Here is the myth of Endymion and Diana, as told on the shores of Saginaw Bay, in Michigan, by Indians who never heard of Greeks. Cloud Catcher, a handsome youth of the Ojibways, offended his family by refusing to fast during the ceremony of his coming of age, and was put out of the paternal wigwam. It was so fine a night that the sky served him as well as a roof, and he had a boy’s confidence in his ability to make a living, and something of fame and fortune, maybe. He dropped upon a tuft of moss to plan for his future, and drowsily noted the rising of the moon, in which he seemed to see a face. On awaking he found that it was not day, yet the darkness was half dispelled by light that rayed from a figure near him—the form of a lovely woman.

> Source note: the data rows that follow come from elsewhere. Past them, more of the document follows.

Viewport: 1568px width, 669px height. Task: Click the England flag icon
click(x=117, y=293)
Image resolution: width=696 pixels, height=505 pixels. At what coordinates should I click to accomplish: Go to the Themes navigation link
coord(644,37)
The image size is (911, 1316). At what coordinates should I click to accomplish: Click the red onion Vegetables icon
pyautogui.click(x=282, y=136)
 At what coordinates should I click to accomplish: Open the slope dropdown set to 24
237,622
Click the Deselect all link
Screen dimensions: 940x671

“Cloud Catcher, I have come for you,” she said. And as she turned away he felt impelled to rise and follow. But, instead of walking, she began to move into the air with the flight of an eagle, and, endowed with a new power, he too ascended beside her. The earth was dim and vast below, stars blazed as they drew near them, yet the radiance of the woman seemed to dull their glory. Presently they passed through a gate of clouds and stood on a beautiful plain, with crystal ponds and brooks watering noble trees and leagues of flowery meadow; birds of brightest colors darted here and there, singing like flutes; the very stones were agate, jasper, and chalcedony. An immense lodge stood on the plain, and within were embroideries and ornaments, couches of rich furs, pipes and arms cut from jasper and tipped with silver. While the young man was gazing around him with delight, the brother of his guide appeared and reproved her, advising her to send the young man back to earth at once, but, as she flatly refused to do so, he gave a pipe and bow and arrows to Cloud Catcher, as a token of his consent to their marriage, and wished them happiness, which, in fact, they had.

This brother, who was commanding, tall, and so dazzling in his gold and silver ornaments that one could hardly look upon him, was abroad all day, while his sister was absent for a part of the night. He permitted Cloud Catcher to go with him on one of his daily walks, and as they crossed the lovely Sky Land they glanced down through open valley bottoms on the green earth below. The rapid pace they struck gave to Cloud Catcher an appetite and he asked if there were no game. “Patience,” counselled his companion. On arriving at a spot where a large hole had been broken through the sky they reclined on mats, and the tall man loosing one of his silver ornaments flung it into a group of children playing before a lodge. One of the little ones fell and was carried within, amid lamentations. Then the villagers left their sports and labors and looked up at the sky. The tall man cried, in a voice of thunder, “Offer a sacrifice and the child shall be well again.” A white dog was killed, roasted, and in a twinkling it shot up to the feet of Cloud Catcher, who, being empty, attacked it voraciously.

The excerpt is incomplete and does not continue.